- **SOURCE EXTRACT**

====================

You’re delivering real-time or near-real-time insights to sales and offering more tailored intelligence at this point—but this is still geared toward fueling your sales team's post-event lead follow-up, and not yet about proactively weaving sales insights into your event strategy. 

Goal Inspo and Examples


Craft valuable, personalized communications for the entire attendee journey: pre-event, to day-of, to post-event


Serve up personalized content hubs based on sessions attended


Let attendee insights guide your next event’s content and structure


Collect specific reasons for declines or no-shows from registrants (e.g., time/location, experience, content relevance, format)


Combine registration data, session attendance, poll responses, and post-event content interaction into a unified view for future targeting


Personalize the next invite based on past attendance and engagement style


Equip sales with follow-up content tied to attendee behavior (e.g., session attendance)

Stage 2 KPIs and stakeholders

Sample KPIs to Measure


Email engagement (tracking performance across segmented audiences)


Engagements day-of (sessions attended, interactions)


Lead scoring improvements based on event engagement


Post-event survey data on personalization effectiveness

Stakeholders by the End of This Stage


Sales


Marketing Ops

Resources to help you nail Stage 2

💡 Swoogo Tip

Use registration data to personalize what your attendees see after signing up. It could be a custom event agenda, or an on-demand content hub built around their personal preferences—something that makes them think, “Wow! They actually used all that info I gave them during registration to send me content that I’m genuinely interested in!”

====================

- **COLLECTED MATERIAL**
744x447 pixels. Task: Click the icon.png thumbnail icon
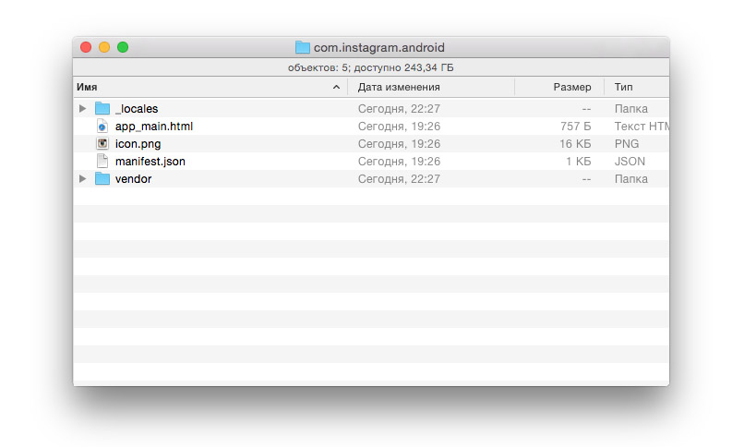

====================

- **YOUR TASKS**
#1 Reproduce the part of the Stage 2 excerpt above that begins with the words "Goal Inspo and" and stops after "content relevance, format)".
#2 In one to three sentences, explain why the tip in the Stage 2 excerpt recommends using registration data to personalize what attendees see after signing up.

- **EXPECTED OUTPUTS**
#1
Goal Inspo and Examples


Craft valuable, personalized communications for the entire attendee journey: pre-event, to day-of, to post-event


Serve up personalized content hubs based on sessions attended


Let attendee insights guide your next event’s content and structure


Collect specific reasons for declines or no-shows from registrants (e.g., time/location, experience, content relevance, format)

#2 Personalizing what attendees see, such as a custom event agenda or an on-demand content hub built around their preferences, shows them that the information they gave during registration was actually used. As a result, they receive content they are genuinely interested in.